» TASK DIRECTIONS
If a line below contains "swatch", count it. Report the final total and nothing more.

» MATERIAL FOR THIS EXERCISE
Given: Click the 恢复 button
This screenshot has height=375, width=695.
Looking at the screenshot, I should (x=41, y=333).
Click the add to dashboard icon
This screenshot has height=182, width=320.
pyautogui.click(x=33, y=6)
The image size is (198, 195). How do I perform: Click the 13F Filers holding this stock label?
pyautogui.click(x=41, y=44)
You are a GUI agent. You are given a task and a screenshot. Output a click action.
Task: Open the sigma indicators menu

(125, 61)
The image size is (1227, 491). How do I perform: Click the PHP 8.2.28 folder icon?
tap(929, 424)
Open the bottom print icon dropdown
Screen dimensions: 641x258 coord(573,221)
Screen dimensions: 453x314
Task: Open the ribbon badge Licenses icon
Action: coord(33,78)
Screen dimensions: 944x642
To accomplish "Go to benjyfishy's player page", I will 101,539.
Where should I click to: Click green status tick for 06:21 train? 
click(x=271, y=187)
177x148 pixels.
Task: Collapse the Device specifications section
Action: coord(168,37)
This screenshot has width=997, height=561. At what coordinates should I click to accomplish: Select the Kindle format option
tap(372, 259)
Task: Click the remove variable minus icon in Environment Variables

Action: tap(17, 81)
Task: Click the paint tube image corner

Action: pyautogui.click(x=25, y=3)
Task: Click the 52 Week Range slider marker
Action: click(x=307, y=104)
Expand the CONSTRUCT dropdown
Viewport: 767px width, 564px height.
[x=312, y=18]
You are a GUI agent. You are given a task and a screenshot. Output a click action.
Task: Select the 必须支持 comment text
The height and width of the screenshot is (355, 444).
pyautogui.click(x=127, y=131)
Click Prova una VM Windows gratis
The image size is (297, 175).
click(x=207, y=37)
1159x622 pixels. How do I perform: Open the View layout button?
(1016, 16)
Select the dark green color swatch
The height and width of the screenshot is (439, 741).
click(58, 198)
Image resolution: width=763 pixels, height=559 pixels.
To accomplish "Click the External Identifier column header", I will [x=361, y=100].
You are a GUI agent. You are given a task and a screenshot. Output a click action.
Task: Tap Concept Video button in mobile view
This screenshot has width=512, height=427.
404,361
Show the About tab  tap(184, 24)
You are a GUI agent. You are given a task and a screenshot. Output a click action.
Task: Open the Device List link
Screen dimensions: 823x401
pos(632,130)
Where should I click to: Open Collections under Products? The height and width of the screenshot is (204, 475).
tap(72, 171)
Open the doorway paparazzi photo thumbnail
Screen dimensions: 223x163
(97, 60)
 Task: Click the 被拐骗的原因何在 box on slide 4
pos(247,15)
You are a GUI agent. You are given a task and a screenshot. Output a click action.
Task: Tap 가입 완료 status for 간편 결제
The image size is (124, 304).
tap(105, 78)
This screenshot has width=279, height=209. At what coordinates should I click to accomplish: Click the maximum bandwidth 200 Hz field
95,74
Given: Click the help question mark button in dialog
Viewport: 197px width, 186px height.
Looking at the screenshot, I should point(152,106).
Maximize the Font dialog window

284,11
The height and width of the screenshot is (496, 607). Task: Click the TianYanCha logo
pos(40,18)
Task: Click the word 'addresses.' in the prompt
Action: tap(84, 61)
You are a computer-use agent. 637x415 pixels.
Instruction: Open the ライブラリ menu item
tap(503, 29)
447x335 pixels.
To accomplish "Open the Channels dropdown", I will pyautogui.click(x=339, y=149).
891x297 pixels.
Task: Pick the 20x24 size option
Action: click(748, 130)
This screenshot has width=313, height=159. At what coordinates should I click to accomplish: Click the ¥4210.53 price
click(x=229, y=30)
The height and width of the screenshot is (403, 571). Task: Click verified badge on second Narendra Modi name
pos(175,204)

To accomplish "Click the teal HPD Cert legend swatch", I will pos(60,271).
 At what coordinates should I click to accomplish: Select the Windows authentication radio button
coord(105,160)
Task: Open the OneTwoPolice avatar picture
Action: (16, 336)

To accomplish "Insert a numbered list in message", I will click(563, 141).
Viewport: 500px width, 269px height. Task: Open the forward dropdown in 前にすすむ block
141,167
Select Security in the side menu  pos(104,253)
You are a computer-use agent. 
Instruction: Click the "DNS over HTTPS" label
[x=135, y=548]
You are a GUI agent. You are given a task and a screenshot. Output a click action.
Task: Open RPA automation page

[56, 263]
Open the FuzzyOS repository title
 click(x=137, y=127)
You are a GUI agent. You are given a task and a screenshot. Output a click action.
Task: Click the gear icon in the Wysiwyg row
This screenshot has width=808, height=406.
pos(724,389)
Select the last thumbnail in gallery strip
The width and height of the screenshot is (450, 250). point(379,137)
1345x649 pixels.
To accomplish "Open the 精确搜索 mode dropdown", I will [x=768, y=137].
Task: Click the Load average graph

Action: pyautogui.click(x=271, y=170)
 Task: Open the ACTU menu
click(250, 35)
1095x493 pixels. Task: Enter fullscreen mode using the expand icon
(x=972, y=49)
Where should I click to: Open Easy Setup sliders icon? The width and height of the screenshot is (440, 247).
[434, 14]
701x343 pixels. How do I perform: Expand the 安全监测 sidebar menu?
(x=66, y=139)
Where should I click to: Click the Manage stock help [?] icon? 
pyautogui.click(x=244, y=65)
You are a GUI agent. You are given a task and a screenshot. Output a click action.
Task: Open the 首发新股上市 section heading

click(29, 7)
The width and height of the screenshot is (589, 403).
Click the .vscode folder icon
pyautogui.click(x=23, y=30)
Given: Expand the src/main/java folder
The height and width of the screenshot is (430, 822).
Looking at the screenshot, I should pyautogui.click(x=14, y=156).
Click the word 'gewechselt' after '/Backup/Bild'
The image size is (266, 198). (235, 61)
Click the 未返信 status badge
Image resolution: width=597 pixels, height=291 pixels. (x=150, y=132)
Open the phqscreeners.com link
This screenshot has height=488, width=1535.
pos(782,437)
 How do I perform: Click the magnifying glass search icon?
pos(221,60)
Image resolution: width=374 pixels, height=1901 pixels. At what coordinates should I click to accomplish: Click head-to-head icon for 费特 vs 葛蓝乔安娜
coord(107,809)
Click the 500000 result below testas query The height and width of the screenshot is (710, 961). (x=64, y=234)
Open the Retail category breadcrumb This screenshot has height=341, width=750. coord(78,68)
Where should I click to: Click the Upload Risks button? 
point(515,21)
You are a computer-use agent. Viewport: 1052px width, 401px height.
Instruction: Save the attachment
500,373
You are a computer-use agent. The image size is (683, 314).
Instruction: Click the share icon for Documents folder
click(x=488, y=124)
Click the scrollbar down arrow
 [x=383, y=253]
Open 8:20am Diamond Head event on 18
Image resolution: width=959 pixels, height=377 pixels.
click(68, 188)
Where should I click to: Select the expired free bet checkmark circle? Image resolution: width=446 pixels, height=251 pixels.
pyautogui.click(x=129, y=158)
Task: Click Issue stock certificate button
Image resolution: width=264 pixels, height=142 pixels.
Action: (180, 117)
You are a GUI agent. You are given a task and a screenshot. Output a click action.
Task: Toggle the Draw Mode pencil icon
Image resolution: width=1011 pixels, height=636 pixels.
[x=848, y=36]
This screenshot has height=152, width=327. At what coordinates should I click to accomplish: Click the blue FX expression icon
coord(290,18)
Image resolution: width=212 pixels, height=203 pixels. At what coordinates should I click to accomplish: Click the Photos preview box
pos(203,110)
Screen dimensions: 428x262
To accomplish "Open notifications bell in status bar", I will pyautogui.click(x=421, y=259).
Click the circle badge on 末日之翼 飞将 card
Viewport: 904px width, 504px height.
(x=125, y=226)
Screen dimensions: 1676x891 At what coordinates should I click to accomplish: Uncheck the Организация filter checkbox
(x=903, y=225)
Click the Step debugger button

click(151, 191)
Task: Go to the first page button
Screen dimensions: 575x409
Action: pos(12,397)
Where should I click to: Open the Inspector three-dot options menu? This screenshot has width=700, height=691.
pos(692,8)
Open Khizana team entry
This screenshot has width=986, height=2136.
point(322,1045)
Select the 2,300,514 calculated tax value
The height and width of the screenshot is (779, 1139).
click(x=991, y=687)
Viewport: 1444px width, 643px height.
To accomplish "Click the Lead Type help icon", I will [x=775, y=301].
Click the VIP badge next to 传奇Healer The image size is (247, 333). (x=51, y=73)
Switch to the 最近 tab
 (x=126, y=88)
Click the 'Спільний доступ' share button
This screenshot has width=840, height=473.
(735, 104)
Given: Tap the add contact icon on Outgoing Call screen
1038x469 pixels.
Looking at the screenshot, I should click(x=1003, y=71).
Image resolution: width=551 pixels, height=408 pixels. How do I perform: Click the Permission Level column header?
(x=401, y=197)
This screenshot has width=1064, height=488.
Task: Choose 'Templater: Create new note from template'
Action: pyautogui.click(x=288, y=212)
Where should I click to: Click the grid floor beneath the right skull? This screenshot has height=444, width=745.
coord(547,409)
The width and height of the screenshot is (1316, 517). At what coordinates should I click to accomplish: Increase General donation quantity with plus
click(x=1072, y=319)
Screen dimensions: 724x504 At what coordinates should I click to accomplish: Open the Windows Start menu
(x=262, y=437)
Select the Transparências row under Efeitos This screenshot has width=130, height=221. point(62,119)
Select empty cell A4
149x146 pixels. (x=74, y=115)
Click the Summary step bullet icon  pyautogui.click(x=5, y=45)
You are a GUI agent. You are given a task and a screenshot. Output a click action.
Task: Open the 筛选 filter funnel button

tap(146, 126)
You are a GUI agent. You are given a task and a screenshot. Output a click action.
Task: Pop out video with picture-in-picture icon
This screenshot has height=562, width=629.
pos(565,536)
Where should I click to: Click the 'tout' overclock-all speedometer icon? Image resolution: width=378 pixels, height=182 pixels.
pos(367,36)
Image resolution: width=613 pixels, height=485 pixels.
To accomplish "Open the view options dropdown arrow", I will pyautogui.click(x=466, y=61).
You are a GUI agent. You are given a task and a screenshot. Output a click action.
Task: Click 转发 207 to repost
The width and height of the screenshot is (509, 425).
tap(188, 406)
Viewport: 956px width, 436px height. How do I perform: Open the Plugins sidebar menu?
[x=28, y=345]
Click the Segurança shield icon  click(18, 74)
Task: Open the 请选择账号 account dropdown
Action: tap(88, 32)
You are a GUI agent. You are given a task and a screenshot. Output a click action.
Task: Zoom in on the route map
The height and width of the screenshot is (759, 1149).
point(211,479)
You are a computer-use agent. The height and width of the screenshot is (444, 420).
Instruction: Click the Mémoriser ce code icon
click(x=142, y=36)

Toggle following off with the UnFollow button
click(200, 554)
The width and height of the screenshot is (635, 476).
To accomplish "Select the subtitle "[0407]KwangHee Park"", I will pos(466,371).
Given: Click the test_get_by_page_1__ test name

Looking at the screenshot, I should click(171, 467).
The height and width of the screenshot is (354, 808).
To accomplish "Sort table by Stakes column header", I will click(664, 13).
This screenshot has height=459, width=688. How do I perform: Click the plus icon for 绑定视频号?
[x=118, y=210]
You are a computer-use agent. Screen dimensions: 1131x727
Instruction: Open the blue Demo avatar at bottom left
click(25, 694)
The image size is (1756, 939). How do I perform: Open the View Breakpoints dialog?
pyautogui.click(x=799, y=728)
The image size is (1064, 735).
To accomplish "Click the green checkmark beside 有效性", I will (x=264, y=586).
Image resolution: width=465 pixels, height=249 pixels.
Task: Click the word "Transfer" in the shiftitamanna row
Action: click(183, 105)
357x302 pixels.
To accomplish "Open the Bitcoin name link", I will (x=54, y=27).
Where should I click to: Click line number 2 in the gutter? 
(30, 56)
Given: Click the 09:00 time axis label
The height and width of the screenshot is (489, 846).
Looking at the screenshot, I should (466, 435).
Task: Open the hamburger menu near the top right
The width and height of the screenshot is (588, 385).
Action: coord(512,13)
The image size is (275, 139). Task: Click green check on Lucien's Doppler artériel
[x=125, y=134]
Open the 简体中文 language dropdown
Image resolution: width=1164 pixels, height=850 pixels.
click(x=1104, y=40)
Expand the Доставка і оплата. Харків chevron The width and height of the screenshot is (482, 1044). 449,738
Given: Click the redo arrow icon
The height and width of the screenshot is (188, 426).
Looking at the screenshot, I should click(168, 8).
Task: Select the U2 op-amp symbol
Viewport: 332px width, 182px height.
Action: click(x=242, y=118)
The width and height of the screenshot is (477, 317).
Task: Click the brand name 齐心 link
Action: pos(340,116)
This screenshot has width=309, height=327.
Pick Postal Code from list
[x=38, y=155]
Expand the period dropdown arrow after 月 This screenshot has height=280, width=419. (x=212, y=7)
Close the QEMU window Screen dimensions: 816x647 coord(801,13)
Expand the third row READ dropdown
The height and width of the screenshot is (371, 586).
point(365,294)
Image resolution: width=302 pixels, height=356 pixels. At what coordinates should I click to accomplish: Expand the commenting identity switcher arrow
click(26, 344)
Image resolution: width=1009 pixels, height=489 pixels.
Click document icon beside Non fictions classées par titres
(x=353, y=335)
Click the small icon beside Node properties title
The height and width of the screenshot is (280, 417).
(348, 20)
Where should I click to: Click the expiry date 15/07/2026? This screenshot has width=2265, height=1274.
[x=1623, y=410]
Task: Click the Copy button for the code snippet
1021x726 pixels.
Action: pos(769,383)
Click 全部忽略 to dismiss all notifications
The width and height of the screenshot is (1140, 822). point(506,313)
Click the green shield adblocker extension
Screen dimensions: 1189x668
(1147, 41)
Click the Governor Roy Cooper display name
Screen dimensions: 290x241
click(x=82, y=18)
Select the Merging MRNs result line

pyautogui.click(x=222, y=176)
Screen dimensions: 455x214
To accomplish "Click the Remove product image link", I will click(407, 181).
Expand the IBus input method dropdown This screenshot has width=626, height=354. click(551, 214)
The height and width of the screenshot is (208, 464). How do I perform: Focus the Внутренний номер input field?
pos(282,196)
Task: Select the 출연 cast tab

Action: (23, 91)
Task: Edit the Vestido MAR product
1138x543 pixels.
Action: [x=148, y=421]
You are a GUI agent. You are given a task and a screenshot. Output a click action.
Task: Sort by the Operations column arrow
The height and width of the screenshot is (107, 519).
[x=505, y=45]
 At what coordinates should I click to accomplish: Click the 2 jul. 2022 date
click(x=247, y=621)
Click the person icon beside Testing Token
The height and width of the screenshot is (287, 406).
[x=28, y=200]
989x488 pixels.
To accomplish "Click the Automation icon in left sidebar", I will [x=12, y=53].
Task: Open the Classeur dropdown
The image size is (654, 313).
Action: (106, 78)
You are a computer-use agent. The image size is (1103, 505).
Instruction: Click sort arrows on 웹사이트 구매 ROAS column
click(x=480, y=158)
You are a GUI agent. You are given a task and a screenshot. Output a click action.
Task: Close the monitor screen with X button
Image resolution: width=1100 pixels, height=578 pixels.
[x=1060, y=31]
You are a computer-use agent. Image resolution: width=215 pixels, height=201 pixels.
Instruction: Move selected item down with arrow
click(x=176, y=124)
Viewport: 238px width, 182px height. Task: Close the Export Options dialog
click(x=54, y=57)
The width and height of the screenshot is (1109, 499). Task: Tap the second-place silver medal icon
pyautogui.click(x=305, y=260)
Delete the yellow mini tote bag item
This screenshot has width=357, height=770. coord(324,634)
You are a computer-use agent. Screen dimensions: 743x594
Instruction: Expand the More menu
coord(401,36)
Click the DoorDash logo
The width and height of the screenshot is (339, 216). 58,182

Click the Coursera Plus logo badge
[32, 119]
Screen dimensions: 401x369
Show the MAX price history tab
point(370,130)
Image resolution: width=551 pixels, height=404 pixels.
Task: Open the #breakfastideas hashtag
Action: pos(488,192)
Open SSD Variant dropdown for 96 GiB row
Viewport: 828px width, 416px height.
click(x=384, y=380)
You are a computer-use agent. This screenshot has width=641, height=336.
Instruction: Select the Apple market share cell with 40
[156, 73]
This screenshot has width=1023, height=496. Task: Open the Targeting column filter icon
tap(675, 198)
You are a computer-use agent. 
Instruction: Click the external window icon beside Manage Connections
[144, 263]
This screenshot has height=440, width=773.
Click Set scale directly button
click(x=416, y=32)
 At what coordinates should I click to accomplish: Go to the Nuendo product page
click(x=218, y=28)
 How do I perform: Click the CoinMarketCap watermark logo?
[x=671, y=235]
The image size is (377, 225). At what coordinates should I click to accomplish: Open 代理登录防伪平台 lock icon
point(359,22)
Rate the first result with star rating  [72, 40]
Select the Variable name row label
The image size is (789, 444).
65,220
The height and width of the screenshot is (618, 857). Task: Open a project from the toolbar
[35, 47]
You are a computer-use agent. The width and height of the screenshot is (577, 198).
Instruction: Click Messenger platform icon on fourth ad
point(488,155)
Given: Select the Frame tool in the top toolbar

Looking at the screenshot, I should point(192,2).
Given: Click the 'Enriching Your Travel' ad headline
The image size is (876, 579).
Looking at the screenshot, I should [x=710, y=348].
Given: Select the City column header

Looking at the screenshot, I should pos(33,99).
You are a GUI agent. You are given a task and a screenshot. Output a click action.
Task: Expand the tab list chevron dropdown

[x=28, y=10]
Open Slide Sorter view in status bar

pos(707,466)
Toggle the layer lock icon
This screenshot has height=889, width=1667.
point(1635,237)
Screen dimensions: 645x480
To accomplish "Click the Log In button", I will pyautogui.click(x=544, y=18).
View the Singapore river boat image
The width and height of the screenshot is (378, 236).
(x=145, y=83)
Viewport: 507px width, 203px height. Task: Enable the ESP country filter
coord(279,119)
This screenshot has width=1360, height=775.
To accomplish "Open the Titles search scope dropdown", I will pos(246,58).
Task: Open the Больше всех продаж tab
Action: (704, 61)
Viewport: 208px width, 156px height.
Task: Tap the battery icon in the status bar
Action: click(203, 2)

» RESPONSE BOX
2